Por Leonardo Brant

Em tempos de discussão sobre o papel da opinião pública e o cada vez mais complexo processo que envolve o seu controle e formação, em ambientes midiáticos contaminados pela contraposição dos poderes do Estado e do mercado, a filósofa Marilena Chauí, nos fornece uma análise crua, mesclando a autoridade de maior pensadora do Brasil com exemplos concretos de sua experiência como gestora cultural. A filósofa coloca em xeque a lógica e os procedimentos dos meios de comunicação de massa.

Marilena Chaui fala sobre a abolição da diferença entre os espaços público e privado e como os códigos da vida pública passam a ser determinados e definidos pelos códigos da vida privada. Para a professora, enquanto o pensamento e o discurso de direita reiteram o senso comum que permeia a sociedade, no caso da esquerda é preciso ultrapassar obstáculos, o que representa desmontar esse senso comum e a aparência de realidade e verdade que as condições sociais e as práticas existentes parecem possuir.

++++++++++

▸ Tarefas a cumprir
A) Segundo o texto sobre Marilena Chauí, o que a filósofa coloca em xeque?
B) Reproduza, do texto sobre Marilena Chauí, todo o trecho que vai de "Em tempos de" até "comunicação de massa.".
C) Prossiga com o texto sobre Marilena Chauí a partir do ponto em que ele termina.

▸ Bloco de dados

++++++++++

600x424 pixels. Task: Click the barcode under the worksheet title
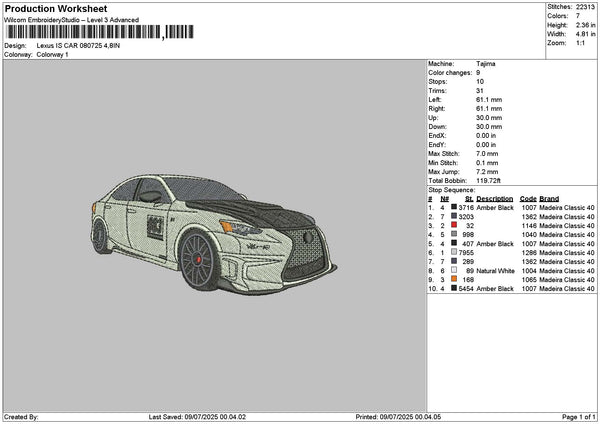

++++++++++

▸ Respostas das tarefas
A) A lógica e os procedimentos dos meios de comunicação de massa.

B)
Em tempos de discussão sobre o papel da opinião pública e o cada vez mais complexo processo que envolve o seu controle e formação, em ambientes midiáticos contaminados pela contraposição dos poderes do Estado e do mercado, a filósofa Marilena Chauí, nos fornece uma análise crua, mesclando a autoridade de maior pensadora do Brasil com exemplos concretos de sua experiência como gestora cultural. A filósofa coloca em xeque a lógica e os procedimentos dos meios de comunicação de massa.

C)
Para a classe dominante de uma sociedade, pensar e expressar-se é coisa fácil: basta repetir idéias e valores que formam as representações dominantes da sociedade (afinal, como dizia Marx, as idéias dominantes de uma sociedade são as da sua classe dominante).

O pensamento e o discurso da direita, apenas variando, alterando e atualizando o estoque de imagens, reiteram o senso comum que permeia toda a sociedade e que constitui o código imediato de explicação e interpretação da realidade, tido como válido para todos. Eis por que lhe é fácil falar, persuadir e convencer, pois os interlocutores já estão identificados com os conteúdos dessa fala, que é também a sua na vida cotidiana.

Para a esquerda, porém, a dificuldade é imensa porque o pensamento e o discurso são forçados a realizar quatro trabalhos sucessivos ou até mesmo simultâneos: precisam, primeiro, desmontar o senso comum social; em seguida, precisam desmontar a aparência de realidade e verdade que as condições sociais e as práticas existentes parecem possuir, aparência sobre a qual se funda tanto a fala da direita como a compreensão dos demais agentes sociais; precisam, a seguir, reinterpretar a realidade, revelar seus fundamentos secretos e suas operações invisíveis para que se possa compreender e explicar o surgimento, as formas e mudanças da sociedade e da política; e, finalmente, precisam criar uma fala nova, capaz de exprimir a crítica das idéias e práticas existentes, capaz de mostrar aos interlocutores as ilusões do senso comum e, sobretudo, de transformar o interlocutor em parceiro e companheiro para a mudança daquilo que foi criticado.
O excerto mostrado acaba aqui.